* _Exercise data_:
::::
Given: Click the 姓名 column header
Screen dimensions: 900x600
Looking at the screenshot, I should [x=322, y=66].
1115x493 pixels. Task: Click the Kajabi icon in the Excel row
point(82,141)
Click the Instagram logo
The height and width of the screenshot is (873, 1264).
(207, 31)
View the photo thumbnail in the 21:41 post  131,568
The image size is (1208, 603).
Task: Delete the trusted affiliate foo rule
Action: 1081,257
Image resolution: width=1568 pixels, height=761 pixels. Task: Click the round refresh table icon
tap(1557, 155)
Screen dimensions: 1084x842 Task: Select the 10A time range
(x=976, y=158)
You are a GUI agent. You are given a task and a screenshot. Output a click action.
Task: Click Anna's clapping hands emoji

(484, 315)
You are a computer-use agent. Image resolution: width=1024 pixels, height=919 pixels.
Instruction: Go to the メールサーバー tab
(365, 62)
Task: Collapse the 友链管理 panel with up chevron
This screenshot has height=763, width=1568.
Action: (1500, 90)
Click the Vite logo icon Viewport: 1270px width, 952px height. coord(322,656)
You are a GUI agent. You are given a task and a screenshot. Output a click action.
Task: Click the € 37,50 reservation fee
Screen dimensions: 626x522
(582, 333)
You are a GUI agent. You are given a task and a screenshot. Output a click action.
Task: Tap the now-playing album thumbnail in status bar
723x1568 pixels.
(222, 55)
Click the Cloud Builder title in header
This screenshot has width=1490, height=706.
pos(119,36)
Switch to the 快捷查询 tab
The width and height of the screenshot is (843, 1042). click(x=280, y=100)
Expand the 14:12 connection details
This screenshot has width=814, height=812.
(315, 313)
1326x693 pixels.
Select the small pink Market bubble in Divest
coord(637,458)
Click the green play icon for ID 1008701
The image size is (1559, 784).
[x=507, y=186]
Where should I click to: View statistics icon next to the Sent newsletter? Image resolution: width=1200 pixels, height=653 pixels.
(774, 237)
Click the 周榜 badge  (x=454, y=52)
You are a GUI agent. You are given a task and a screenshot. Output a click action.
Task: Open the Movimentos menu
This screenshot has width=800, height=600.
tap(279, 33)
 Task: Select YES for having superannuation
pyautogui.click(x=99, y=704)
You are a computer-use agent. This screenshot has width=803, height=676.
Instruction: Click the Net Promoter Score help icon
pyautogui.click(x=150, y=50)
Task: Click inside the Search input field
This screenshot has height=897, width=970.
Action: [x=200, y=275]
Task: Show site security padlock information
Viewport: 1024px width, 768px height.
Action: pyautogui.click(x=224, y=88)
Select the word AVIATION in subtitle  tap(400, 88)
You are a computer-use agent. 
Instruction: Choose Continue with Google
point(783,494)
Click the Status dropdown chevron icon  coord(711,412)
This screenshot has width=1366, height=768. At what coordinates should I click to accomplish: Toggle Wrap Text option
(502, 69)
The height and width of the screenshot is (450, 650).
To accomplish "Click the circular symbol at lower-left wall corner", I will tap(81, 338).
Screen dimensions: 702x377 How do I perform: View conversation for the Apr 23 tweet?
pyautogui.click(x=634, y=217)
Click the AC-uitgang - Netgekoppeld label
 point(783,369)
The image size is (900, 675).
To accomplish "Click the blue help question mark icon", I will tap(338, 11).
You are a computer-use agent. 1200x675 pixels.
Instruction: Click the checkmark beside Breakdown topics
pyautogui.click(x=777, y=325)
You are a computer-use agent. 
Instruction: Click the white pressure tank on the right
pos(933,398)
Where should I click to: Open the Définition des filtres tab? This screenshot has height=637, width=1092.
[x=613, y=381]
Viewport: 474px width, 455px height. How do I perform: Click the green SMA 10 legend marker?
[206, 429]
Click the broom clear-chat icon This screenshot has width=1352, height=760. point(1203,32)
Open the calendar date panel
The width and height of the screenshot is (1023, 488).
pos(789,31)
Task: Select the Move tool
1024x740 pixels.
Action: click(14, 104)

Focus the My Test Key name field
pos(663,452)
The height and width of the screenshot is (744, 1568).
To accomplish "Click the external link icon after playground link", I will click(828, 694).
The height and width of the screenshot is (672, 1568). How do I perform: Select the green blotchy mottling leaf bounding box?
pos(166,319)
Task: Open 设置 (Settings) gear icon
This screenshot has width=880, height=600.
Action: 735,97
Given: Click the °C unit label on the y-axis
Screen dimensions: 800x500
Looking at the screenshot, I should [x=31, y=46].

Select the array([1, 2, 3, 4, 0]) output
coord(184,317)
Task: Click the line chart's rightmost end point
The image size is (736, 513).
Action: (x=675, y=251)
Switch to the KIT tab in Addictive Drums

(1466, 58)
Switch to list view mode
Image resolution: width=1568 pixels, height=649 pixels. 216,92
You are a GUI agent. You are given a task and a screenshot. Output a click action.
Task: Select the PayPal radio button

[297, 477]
::::
* _Directions for this task_:
Every entry in the data should be returned exactly.

* _Task result_:
Given: Click the 姓名 column header
Screen dimensions: 900x600
Looking at the screenshot, I should [x=322, y=66].
1115x493 pixels. Task: Click the Kajabi icon in the Excel row
point(82,141)
Click the Instagram logo
The height and width of the screenshot is (873, 1264).
(207, 31)
View the photo thumbnail in the 21:41 post  131,568
The image size is (1208, 603).
Task: Delete the trusted affiliate foo rule
Action: 1081,257
Image resolution: width=1568 pixels, height=761 pixels. Task: Click the round refresh table icon
tap(1557, 155)
Screen dimensions: 1084x842 Task: Select the 10A time range
(x=976, y=158)
You are a GUI agent. You are given a task and a screenshot. Output a click action.
Task: Click Anna's clapping hands emoji

(484, 315)
You are a computer-use agent. Image resolution: width=1024 pixels, height=919 pixels.
Instruction: Go to the メールサーバー tab
(365, 62)
Task: Collapse the 友链管理 panel with up chevron
This screenshot has height=763, width=1568.
Action: (1500, 90)
Click the Vite logo icon Viewport: 1270px width, 952px height. coord(322,656)
You are a GUI agent. You are given a task and a screenshot. Output a click action.
Task: Click the € 37,50 reservation fee
Screen dimensions: 626x522
(582, 333)
You are a GUI agent. You are given a task and a screenshot. Output a click action.
Task: Tap the now-playing album thumbnail in status bar
723x1568 pixels.
(222, 55)
Click the Cloud Builder title in header
This screenshot has width=1490, height=706.
pos(119,36)
Switch to the 快捷查询 tab
The width and height of the screenshot is (843, 1042). click(x=280, y=100)
Expand the 14:12 connection details
This screenshot has width=814, height=812.
(315, 313)
1326x693 pixels.
Select the small pink Market bubble in Divest
coord(637,458)
Click the green play icon for ID 1008701
The image size is (1559, 784).
[x=507, y=186]
Where should I click to: View statistics icon next to the Sent newsletter? Image resolution: width=1200 pixels, height=653 pixels.
(774, 237)
Click the 周榜 badge  (x=454, y=52)
You are a GUI agent. You are given a task and a screenshot. Output a click action.
Task: Open the Movimentos menu
This screenshot has width=800, height=600.
tap(279, 33)
 Task: Select YES for having superannuation
pyautogui.click(x=99, y=704)
You are a computer-use agent. This screenshot has width=803, height=676.
Instruction: Click the Net Promoter Score help icon
pyautogui.click(x=150, y=50)
Task: Click inside the Search input field
This screenshot has height=897, width=970.
Action: [x=200, y=275]
Task: Show site security padlock information
Viewport: 1024px width, 768px height.
Action: pyautogui.click(x=224, y=88)
Select the word AVIATION in subtitle  tap(400, 88)
You are a computer-use agent. 
Instruction: Choose Continue with Google
point(783,494)
Click the Status dropdown chevron icon  coord(711,412)
This screenshot has width=1366, height=768. At what coordinates should I click to accomplish: Toggle Wrap Text option
(502, 69)
The height and width of the screenshot is (450, 650).
To accomplish "Click the circular symbol at lower-left wall corner", I will tap(81, 338).
Screen dimensions: 702x377 How do I perform: View conversation for the Apr 23 tweet?
pyautogui.click(x=634, y=217)
Click the AC-uitgang - Netgekoppeld label
 point(783,369)
The image size is (900, 675).
To accomplish "Click the blue help question mark icon", I will tap(338, 11).
You are a computer-use agent. 1200x675 pixels.
Instruction: Click the checkmark beside Breakdown topics
pyautogui.click(x=777, y=325)
You are a computer-use agent. 
Instruction: Click the white pressure tank on the right
pos(933,398)
Where should I click to: Open the Définition des filtres tab? This screenshot has height=637, width=1092.
[x=613, y=381]
Viewport: 474px width, 455px height. How do I perform: Click the green SMA 10 legend marker?
[206, 429]
Click the broom clear-chat icon This screenshot has width=1352, height=760. point(1203,32)
Open the calendar date panel
The width and height of the screenshot is (1023, 488).
pos(789,31)
Task: Select the Move tool
1024x740 pixels.
Action: click(14, 104)

Focus the My Test Key name field
pos(663,452)
The height and width of the screenshot is (744, 1568).
To accomplish "Click the external link icon after playground link", I will click(828, 694).
The height and width of the screenshot is (672, 1568). How do I perform: Select the green blotchy mottling leaf bounding box?
pos(166,319)
Task: Open 设置 (Settings) gear icon
This screenshot has width=880, height=600.
Action: 735,97
Given: Click the °C unit label on the y-axis
Screen dimensions: 800x500
Looking at the screenshot, I should [x=31, y=46].

Select the array([1, 2, 3, 4, 0]) output
coord(184,317)
Task: Click the line chart's rightmost end point
The image size is (736, 513).
Action: (x=675, y=251)
Switch to the KIT tab in Addictive Drums

(1466, 58)
Switch to list view mode
Image resolution: width=1568 pixels, height=649 pixels. 216,92
You are a GUI agent. You are given a task and a screenshot. Output a click action.
Task: Select the PayPal radio button

[297, 477]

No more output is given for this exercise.